Complications related to subgaleal hemorrhage and hypoxic ischemic encephalopathy can complicate up to 72% of the cases.[14] Development delay and cerebral palsy are the main complications,[18] however outcome of survivors is usually good, with a maximum described disability incidence of 33%.[19] At this moment our patient shows a normal development.

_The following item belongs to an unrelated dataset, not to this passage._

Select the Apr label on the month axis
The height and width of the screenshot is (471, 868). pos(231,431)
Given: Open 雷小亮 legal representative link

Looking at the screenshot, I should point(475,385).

In severe hemophilia, the prevention of bleeding by prophylactic therapy is now advocated. The optimal treatment regimen for prophylaxis is debatable (when to start and which dose). Long term treatment strategies for hemophilia vary, with more studies suggesting a prophylactic treatment for severe cases of hemophilia A and an on demand treatment should be considered for mild and moderate cases.[4] Most of these studies are not conducted on neonates and small children for whom there is scarce information about the ideal treatment plan. According to the hematology department we decided to maintain our patient with on demand treatment, until the first hemarthroses.

Conclusions

After reviewing existent literature we conclude that our patient had a rare presentation of hemophilia. He presented a subgaleal hemorrhage after an uncomplicated vaginal delivery. Aggressive support treatment was effective on controlling initial bleeding and preventing shock. Hemophilia diagnosis was made within 12 hours after presentation and treatment towards hemophilia A started, with no other bleeding episodes during inpatient stay. Imaging studies showed no other complications from the initial presentation and a normal neurodevelopment was achieved up to date. This case report reminds that hemophilia can present in several different ways. When facing a significant bleeding on a neonate with no risk factors, a blood coagulation disorder must be thought along with immediate aggressive support measures. An early diagnosis allows to an early directed treatment and better outcome.